Now, not every experience at Geneseo was this deep. Sometimes we were pushed until crying in public in pajamas was our last resort, but thankfully it was a wave of understanding—not judgement — sent our way. To our visiting family and friends if, while helping us pack, you notice the array of winter coats, rain boots and sunglasses that are still being used, it’s most likely because at Geneseo, picking out an outfit is like rocket science on a day that will be sunny in the morning with a bit of hail by noon, a thunderstorm at 2 ending with a beautiful sunset.
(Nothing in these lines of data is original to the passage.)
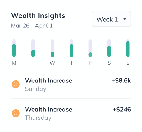Click the M day label
The width and height of the screenshot is (142, 132).
(x=14, y=63)
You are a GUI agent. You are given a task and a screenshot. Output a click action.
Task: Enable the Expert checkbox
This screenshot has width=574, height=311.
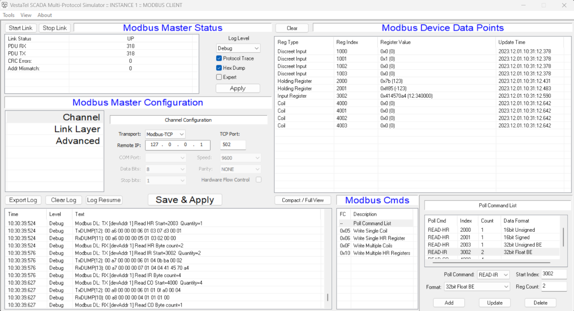pyautogui.click(x=219, y=77)
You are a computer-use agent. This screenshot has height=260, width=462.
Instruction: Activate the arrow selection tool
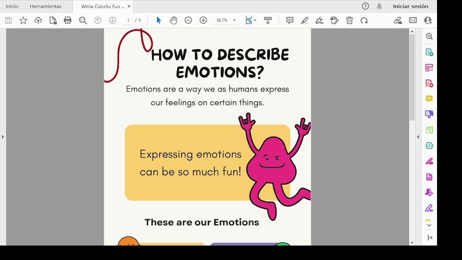[x=159, y=20]
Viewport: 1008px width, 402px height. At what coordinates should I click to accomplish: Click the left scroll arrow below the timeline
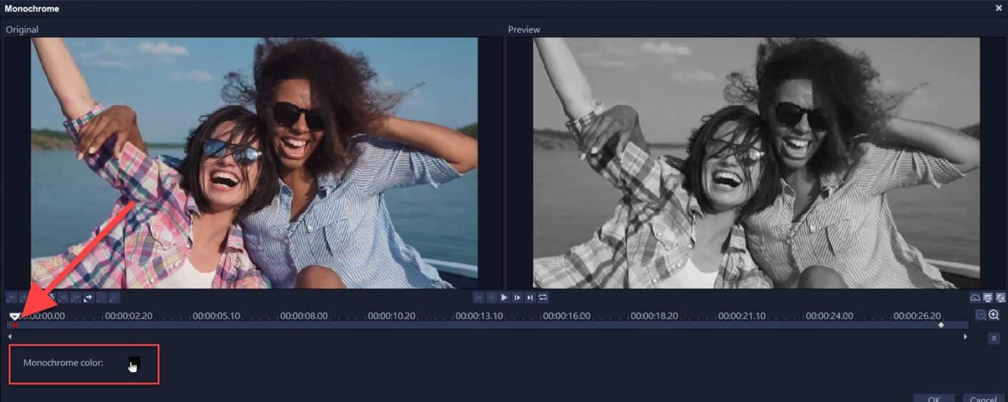tap(9, 336)

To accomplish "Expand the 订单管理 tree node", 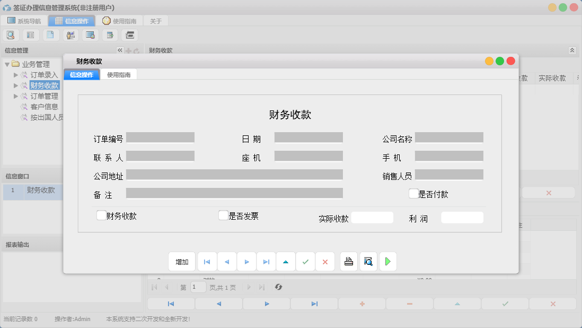I will click(x=16, y=96).
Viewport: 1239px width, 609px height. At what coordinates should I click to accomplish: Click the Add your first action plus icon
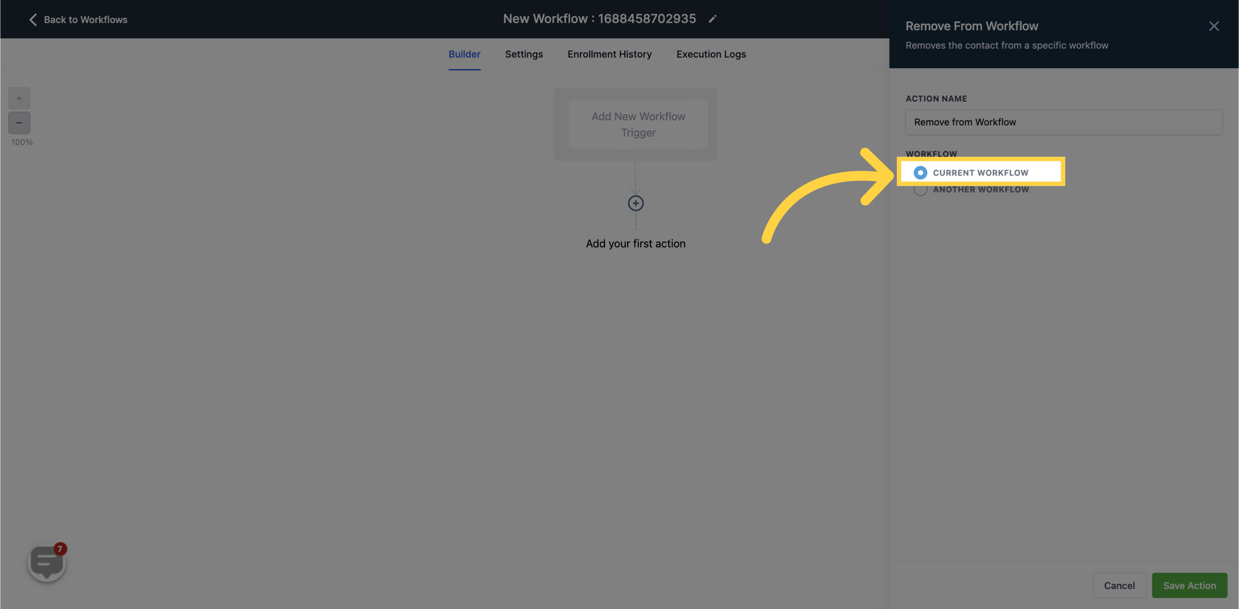pyautogui.click(x=636, y=203)
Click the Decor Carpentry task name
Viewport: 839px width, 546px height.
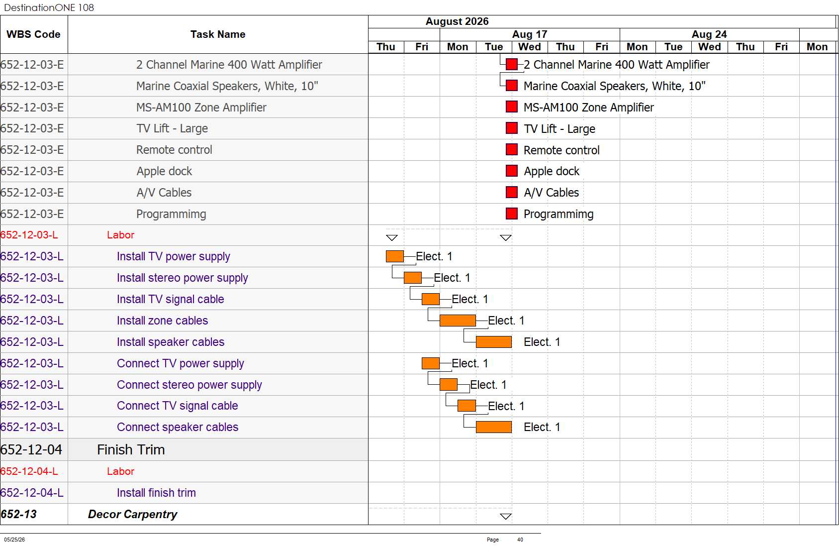pyautogui.click(x=132, y=514)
There were many instances this semester when I was approached by friends who would look to me with fear, excitement, anxiety, or a blend of the three, and say, “Can you believe that there’s only 104 days left until graduation?” Hearing this always made me feel a bit nostalgic as I replayed the memories and lessons that led me to be here today. This process of self-reflection was something that Geneseo taught me to value. Even now, I can hear Beth McCoy challenging me to “unpack” or think more deeply about the different choices I am forced to acknowledge. I now see that this mindset allowed me to transform my complaints into active solutions so that my “Why this?” became “Why not that?”
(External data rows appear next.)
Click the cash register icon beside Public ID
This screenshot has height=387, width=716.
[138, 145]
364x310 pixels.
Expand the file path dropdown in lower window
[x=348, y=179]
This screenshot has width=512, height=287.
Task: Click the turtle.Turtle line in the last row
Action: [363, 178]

When I immigrated to the United States from Jamaica at the age of 14 it was hard to imagine how the Bronx could become home. “Why did we have to move?” I would whine to my parents. Looking back now, however, I couldn’t imagine the type of person I would be if not the one who gets road rage while walking on the bustling streets of Manhattan, or who has the MTA train map memorized down to a T. Moving forward, when I decided to attend Geneseo I experienced another type of change. The small college in a historical village by the valley was the opposite of the noisy excitement of New York City. “Why is it so quiet here?” I would ask myself. Again, reflection has allowed me to value the growth that occurred because of this change. It allowed me to recognize that Geneseo too had grown to become a kind of home.
The thing about growth is that we can’t always be prepared for it. Like some, I came to college not fully aware of the types of struggles I would experience. These challenges presented themselves in executive boards, committees, sports teams, jobs, etc., and left us with a resilience like none other. Whether it is commuting to classes, showing up to work after staying up all night to meet that paper deadline, having to negotiate with group members on when exactly to meet to finish that project, our time on this campus has at least taught us how to be resilient. We don’t have the choice as to which experiences will be the ones that change us so any moment, or inconvenience, becomes an opportunity for growth.
Now, looking out at you all today, I can’t help but ask, “Can you believe we did it?” My Geneseo experience paired with inspiration from you all has transformed how I view the world around me and my place in it. I took courses that didn’t always seem to align directly with my studies and left with skills that are immeasurably useful in a world as fast-paced as the one we live in now. I witnessed as you’d all stay awake for 24 hours at a time to raise money for cancer research, introduce diverse outlooks to the campus community, protest, raise awareness and speak out, and used this all to help me grow.
Despite the challenges, we transformed instances of fear, ignorance, and discomfort into opportunities for collaboration by acknowledging the diverse identities and stories that others bring to the table. A core characteristic of interdisciplinary thinking is being willing to value a thought that differs from your own and use it to foster growth. With this mindset, the fear of difference is transformed to intrigue, the unfamiliar is now admired, and inclusion—the desire to hear different opinions—develops more naturally.
Sankofa is a concept from the Adinkra language of the Ashanti and Akan tribes that literally means “go back and fetch it.” This is to be interpreted in the reflective process of being aware of our pasts and the lessons we’ve learned in order to achieve our full potential as we move forward.
So, to the professors turned life-long role models, and peers turned friends, thank you. To my parents and family who supported me through all the doubts and seasons I’ve had these past four years, thank you. And to the class of 2019, as we step into this next stage in our lives, let us not forget the lessons and transformations we’ve gained here as we move forward to make a better future. I wish you all the greatest successes and broadest happiness that can be offered to you. Congratulations!